When I was little, my mama worked the early shift at the seafood plant. She’d drop me off at my Aunt Janice’s house before dawn and they’d lay me down on a pallet in the living room. Country music played low on the stereo. I knew Charley Pride and Loretta Lynn before I knew words.
One of the first stories I ever learned by heart was “Ode To Billie Joe.” It’s not a true story. But it sure does feel like one.
We don’t study fiction much here at the Storyboard. But every writer can learn from music – not just rhythm and pacing and mood, but the poet’s efficiency a songwriter needs to tell a story in the short span of a song. Bobbie Gentry wrote a textbook here in 358 words.

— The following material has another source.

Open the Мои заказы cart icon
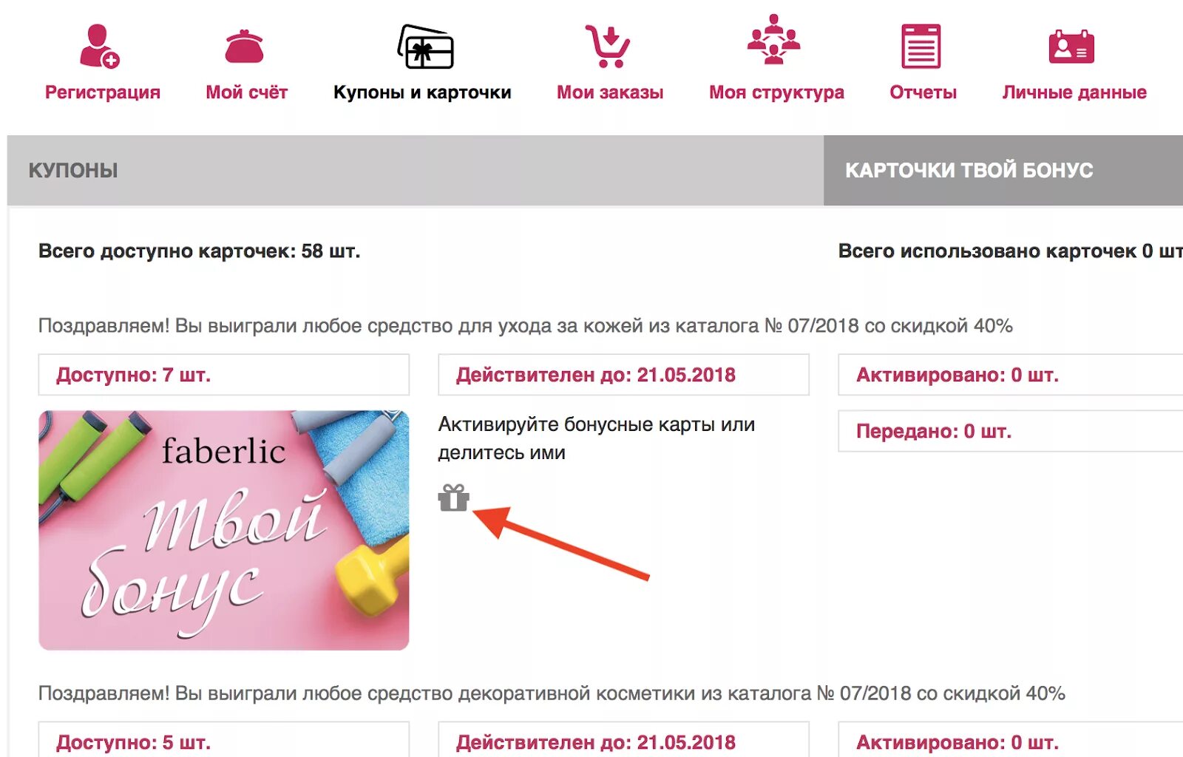 pyautogui.click(x=608, y=46)
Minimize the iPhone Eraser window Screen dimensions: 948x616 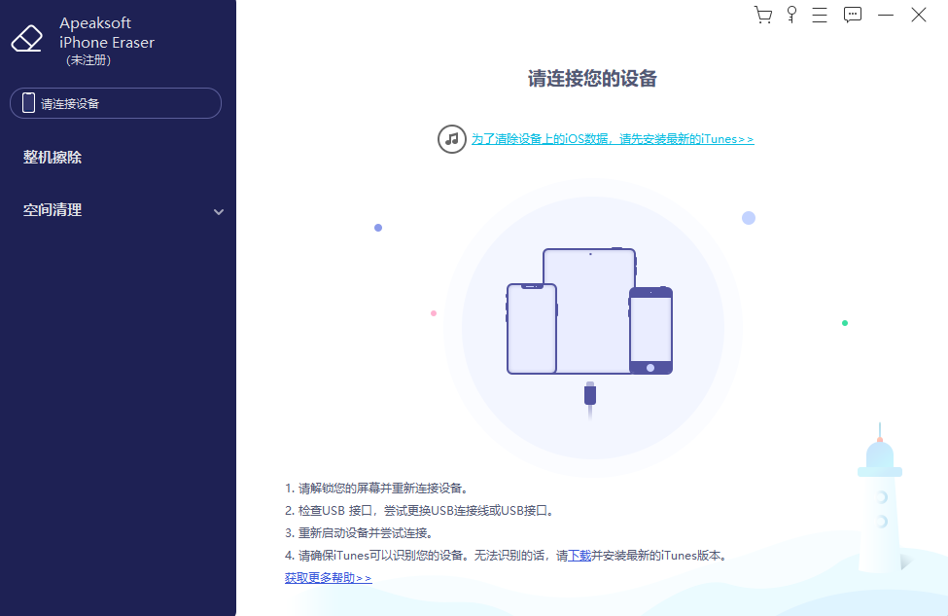pos(885,15)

Then think about all the narrative skills Gentry uses:
Concrete detail. It’s not just summer; it’s the third of June. (Technically still spring, but in Mississippi, trust me, June is summer.) The narrator’s brother doesn’t just remember teasing her; he remembers a frog down her back at the Carroll County picture show. And the key action in the story doesn’t just happen down by the river; it’s up on Choctaw Ridge, on the Tallahatchie Bridge.
One perk of being a songwriter: You can make up details that rhyme. But any reporter can become more convincing by nailing down particulars.
Dialog. Most of the details unfold in a conversation around the dinner table. Mama talks, then Papa, then Mama again, then Brother, then Mama one last time.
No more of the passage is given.